Do Such Reviews Exist in Academic Publishing?

Recently, my co-author and I submitted this manuscript “Are Free Android App Security Analysis Tools Effective in Detecting Known Vulnerabilities?” for review to IEEE S&P 2019, a premier conference on security. Upon receiving the reviews, I decided to publicly share them because most of the remarks in the reviews are lacking in one of the following ways.

  1. Reviews do not point to factual or methodological errors.

Worse yet, these are the reviews provided to the authors after they were extensively discussed by the program committee (PC).

If you think my assessment of the reviews is incorrect, then please tell me why by leaving a comment.

Review of the Reviews

Instead of merely sharing the review and the submitted manuscript, I will list parts of the reviews that are against the manuscript and non-trivial (in code block) followed by one or more of the following.

  • Evidence (E) from the submitted manuscript that contradict the review.
The paper lacks clear scientific contributions.

(L) Why are the claimed contributions not scientific?

A significant amount of space is devoted to arguing that Ghera is representative of all vulnerabilities in the Android ecosystem but the argumentation does not seem completely sound.

(E) On page 2 of the paper, we say “we evaluated if Ghera benchmarks were representative of real world apps, i.e., do the benchmarks capture vulnerabilities as they occur in real world apps?” This is our position through out the paper.

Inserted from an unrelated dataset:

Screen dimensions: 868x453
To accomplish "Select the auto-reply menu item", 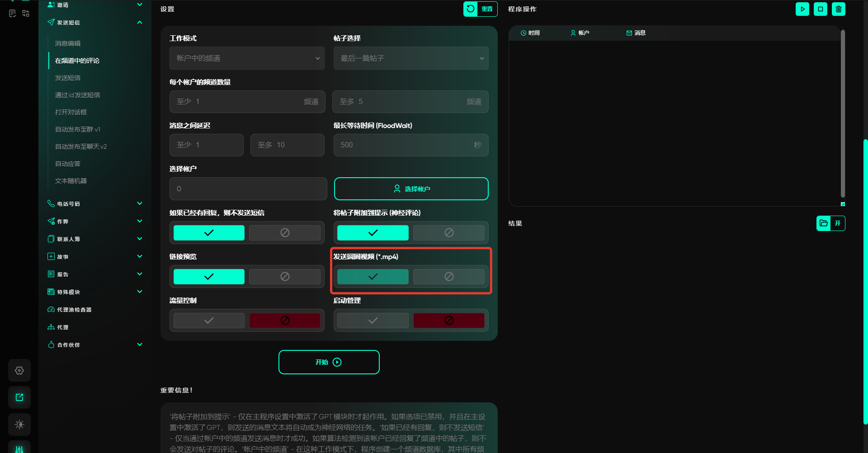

This is not the same as the observation made by the reviewer, i.e., “representative of all vulnerabilities”.
(L) Assuming we slipped and did make the claim as observed by the reviewer somewhere in the paper, the reviewer should point out this location to make the review helpful.

The authors cover too different problem areas: vulnerabilities in android apps as well as malicious behavior from android apps. These problem areas seem fairly unrelated to each other and the paper would benefit from a more detailed explanation. It seems that the most common occurrence of malicious behavior is because the developer intentionally included that malicious behavior in their app. If the paper is meant to cover a different problem scenario, e.g. the inclusion of third-party libraries that may hide malicious behavior, it would be helpful to explicitly address that.

(A) We could remove Section IV.D.3 from the paper. However, since it is only one-fourth of a page long, I doubt if it would immensely improve the focus of the paper. Instead, we could change the title to An Evaluation of Effectiveness of Free Android App Security Analysis Tools”.
(L) Since the evaluation is focused on evaluating security analysis tools, why it is wrong considering tools that claim to detect malicious behavior (independent of how the behavior comes being in apps)?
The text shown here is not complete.